Quentin Cook, a spiritual elder with the Church of Jesus Christ of Latter-day Saints, told Reuters in a telephone interview that his church of 13 million had to constantly contend with public misconceptions stirred by the actions of a few thousand polygamists who were not attached to it.
Members of the polygamist Fundamentalist Church of Jesus Christ of Latter-Day Saints keep to themselves on compounds in remote parts of Arizona, Utah, Texas and elsewhere.
"The confusion is of concern very much for the Church ... we have got over 13 million members and if you look at that membership the Church has doubled since 1987," Cook said on Tuesday.
He said many of the faith's members did not have an ancestral link to polygamy, which the Church condoned until 1890, and resented being lumped with those who practiced it.
"The vast majority of those would be converts to the Church; they would not be people who have any ancestors who would have been involved any way in polygamy ... They work in normal occupations; they are not living in compounds," he told Reuters from Salt Lake City, where the Church is based.
"So for them it is a concern and they are always disappointed when people seem to think that somehow there is a connection," he said.
Mormonism was founded in 1830 in New York state by Joseph Smith whom followers revere as a prophet who was instructed by God to set Christianity back on the right path.
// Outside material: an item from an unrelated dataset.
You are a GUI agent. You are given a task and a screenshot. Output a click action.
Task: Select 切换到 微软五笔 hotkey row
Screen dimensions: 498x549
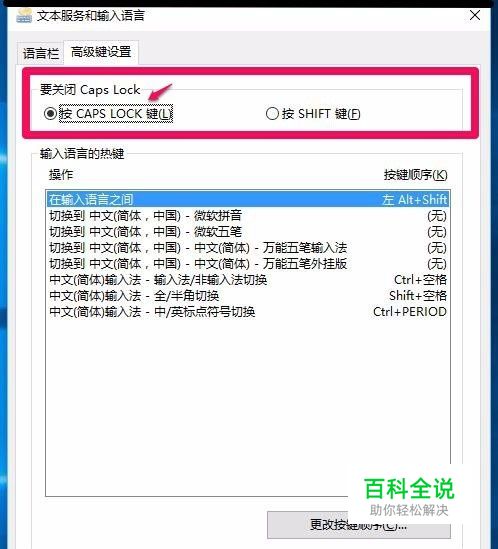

Cook is an apostle or elder of the faith's second-highest governing body, the Quorum of the Twelve.
One of the world's fastest growing and most affluent religions, it also has to deal with suspicion in U.S. evangelical circles, where it is widely regarded as a cult.
Cook said the polygamist activities of its breakaway kin complicated matters further.
"We have 53,000 missionaries out in the world (and they do) not even get a chance to talk because somebody is confusing us with a group that is not even attached to us," he said.
"Our average age of marrying is 24.5 years for men and 22.5 for women. We don't have these young marriages you see portrayed in this (polygamist) group."
Polygamy is outlawed everywhere in the United States but the male followers of such sects typically marry one woman officially and take the others as "spiritual wives."
This makes the women single in the eyes of the state, which can entitle them and their children to welfare benefits.